Siendo justo, Villeneuve sí tiene una escena más interesante, quizá la más original de las dos películas, cuando muestra el cumpleaños del psicópata Feyd-Rautha Harkonnen (Austin Butler). Para captar el sol negro del planeta malvado de los villanos, Villeneuve muestra en blanco y negro la celebración en una arena donde el sanguinario Feyd dará un espectáculo mortal enfrentándose a prisioneros del clan Atreides. Más allá de las acciones que muestra —Scott y Gladiator vuelven a la mente—, Villeneuve ofrece al fin imágenes excéntricas, arriesgadas, como muchas otras de los Harkonnen: la negrura absoluta de sus edificios y de manchas de pintura explotando en el cielo, la forma orgánica de la arquitectura y las naves, la piel de porcelana y lampiña. Quizá la versión nonata de Dune que planeó el psicodélico Alejandro Jodorowsky se habría parecido más a esto. Pero de inmediato Villeneuve nos regresa a Arrakis con sus planos desérticos y sus disfraces de marine futurista.
Sobre todo, Villeneuve vuelve al elenco disparejo que conforma a los buenos: si Chalamet encarna los héroes a la Russell Crowe —tiesos, decididos, susurrantes—, Zendaya es incongruentemente terrenal: sus ojos ruedan como los de una adolescente harta de los regaños —Rue Bennett de Euphoria— y vuelven, de repente, a la determinación de guerrera interestelar. Javier Bardem es un inesperado alivio cómico que desentona todavía más, hasta el punto de parecer escrito e interpretado con el desparpajo de quienes vinieron nada más a cobrar.

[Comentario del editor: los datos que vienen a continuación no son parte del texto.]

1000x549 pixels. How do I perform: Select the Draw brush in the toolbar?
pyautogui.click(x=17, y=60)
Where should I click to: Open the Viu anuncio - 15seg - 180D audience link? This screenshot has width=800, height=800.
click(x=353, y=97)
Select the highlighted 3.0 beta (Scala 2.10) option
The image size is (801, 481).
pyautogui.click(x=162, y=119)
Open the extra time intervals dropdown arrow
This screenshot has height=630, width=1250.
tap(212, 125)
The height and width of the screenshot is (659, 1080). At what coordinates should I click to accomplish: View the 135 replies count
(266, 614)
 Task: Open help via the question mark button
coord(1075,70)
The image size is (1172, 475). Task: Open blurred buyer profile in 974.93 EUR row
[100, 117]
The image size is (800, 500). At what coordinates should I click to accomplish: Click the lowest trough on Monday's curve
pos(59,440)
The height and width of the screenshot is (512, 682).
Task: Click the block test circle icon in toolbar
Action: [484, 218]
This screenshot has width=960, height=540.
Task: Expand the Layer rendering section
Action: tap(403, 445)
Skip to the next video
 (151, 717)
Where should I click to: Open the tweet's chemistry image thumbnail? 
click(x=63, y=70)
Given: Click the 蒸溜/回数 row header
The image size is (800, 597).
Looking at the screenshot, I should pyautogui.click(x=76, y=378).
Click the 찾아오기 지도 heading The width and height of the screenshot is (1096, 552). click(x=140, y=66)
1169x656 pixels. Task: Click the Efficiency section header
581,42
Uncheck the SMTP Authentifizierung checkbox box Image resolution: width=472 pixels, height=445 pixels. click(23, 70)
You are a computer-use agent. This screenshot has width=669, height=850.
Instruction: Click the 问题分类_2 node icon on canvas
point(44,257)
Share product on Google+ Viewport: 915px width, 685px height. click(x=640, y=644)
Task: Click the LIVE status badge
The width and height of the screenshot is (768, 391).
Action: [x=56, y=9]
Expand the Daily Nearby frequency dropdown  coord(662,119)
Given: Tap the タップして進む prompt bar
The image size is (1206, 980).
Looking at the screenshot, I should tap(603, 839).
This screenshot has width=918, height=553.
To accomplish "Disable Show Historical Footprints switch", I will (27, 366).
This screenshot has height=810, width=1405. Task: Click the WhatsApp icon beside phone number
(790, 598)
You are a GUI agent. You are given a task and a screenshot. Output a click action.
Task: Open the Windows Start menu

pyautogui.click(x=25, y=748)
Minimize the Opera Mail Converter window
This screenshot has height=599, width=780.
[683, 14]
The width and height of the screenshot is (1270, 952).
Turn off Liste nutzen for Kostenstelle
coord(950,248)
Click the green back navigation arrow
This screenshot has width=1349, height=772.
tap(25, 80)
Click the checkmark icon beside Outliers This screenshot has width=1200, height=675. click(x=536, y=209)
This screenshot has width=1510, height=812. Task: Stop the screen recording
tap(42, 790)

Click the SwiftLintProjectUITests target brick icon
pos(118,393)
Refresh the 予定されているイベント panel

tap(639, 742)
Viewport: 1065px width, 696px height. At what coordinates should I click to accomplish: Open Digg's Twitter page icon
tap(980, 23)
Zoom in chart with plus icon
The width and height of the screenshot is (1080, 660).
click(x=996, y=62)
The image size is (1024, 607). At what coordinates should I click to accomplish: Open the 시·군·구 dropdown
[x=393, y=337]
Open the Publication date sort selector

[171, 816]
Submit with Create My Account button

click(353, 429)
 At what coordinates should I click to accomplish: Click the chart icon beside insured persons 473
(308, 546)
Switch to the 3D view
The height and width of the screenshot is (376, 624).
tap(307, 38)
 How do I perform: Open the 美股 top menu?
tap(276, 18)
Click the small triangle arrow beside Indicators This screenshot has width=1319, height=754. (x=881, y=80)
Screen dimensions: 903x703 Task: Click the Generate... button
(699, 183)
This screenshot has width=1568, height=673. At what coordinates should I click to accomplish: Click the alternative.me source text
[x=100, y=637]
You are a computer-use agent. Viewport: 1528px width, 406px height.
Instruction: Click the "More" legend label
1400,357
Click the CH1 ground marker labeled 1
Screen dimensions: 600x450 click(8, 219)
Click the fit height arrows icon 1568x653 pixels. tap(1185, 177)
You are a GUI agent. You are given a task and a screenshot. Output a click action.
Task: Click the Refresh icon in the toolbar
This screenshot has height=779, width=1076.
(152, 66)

En estos detalles la seriedad tan trillada de la película se quiebra, pero no en busca de la ruptura, como en el caso de David Lynch. De ser así, habría más actos de desobediencia a los cánones preestablecidos por Lucas, por Scott —hasta por Ron Howard— y por el cine de aventuras que los formó. Más bien, Dune: Part Two sugiere un cansancio que, en el mejor de los casos, nos describe un Villeneuve harto de trabajar para la maquinaria industrial —quizá por lo mismo la tercera parte se tardará más en llegar—; en el peor, nos confirma la aparición de su filmografía posterior en la tele dominguera, vista desde un sillón forrado de plástico.